A cerimônia de abertura do The International 2019 foi um desastre total

Pareceu de verdade que a plateia era a única parte emocionante.

Captura de tela via Valve

Entre segmentos de vídeo bem-produzidos e uma apresentação ao vivo incrível de uma orquestra, boa parte da cerimônia de abertura do The International 2019 foi uma bagunça.

Os vinte minutos de entrevistas de alta qualidade e imagens de edições anteriores do TI animaram os espectadores para o começo do evento principal deste ano. Assim que as câmeras se voltaram para a arena, porém, as coisas começaram a ficar estranhas.

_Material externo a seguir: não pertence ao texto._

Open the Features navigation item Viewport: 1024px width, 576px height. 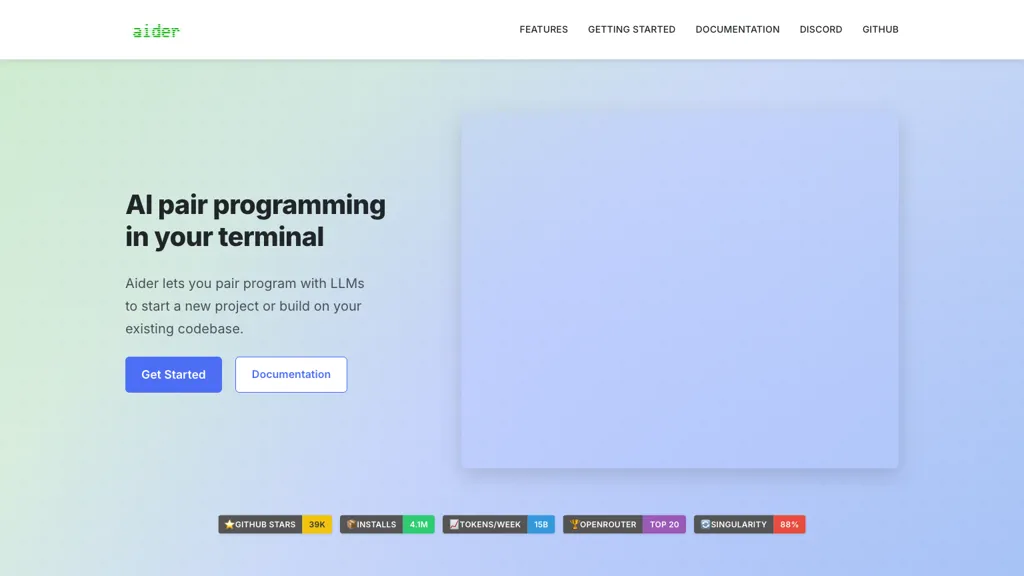coord(543,30)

A Orquestra Filarmônica de Xangai tocava versões fantásticas das músicas clássicas de Dota 2 enquanto um grupo de dança chamado Max Group apresentava uma dança tradicional no palco principal. A performance tão cultural foi um toque legal, mas a produção cometeu vários deslizes e o trabalho com as câmeras estava fraco.

Isso se estendeu às apresentações dos times, que teve apresentações fora de ordem, apresentadores chamando um time enquanto outro aparecia no túnel e câmeras com foco na parte errada da arena, cortando para um time quando já estava no palco.

A maior ofensa foi quando a Fnatic foi chamada e quem se movimentou foi a Infamous. Nas quatro vezes em que os times errados foram anunciados, o comentarista se recuperou e reanunciou os times quando eles de fato apareceram.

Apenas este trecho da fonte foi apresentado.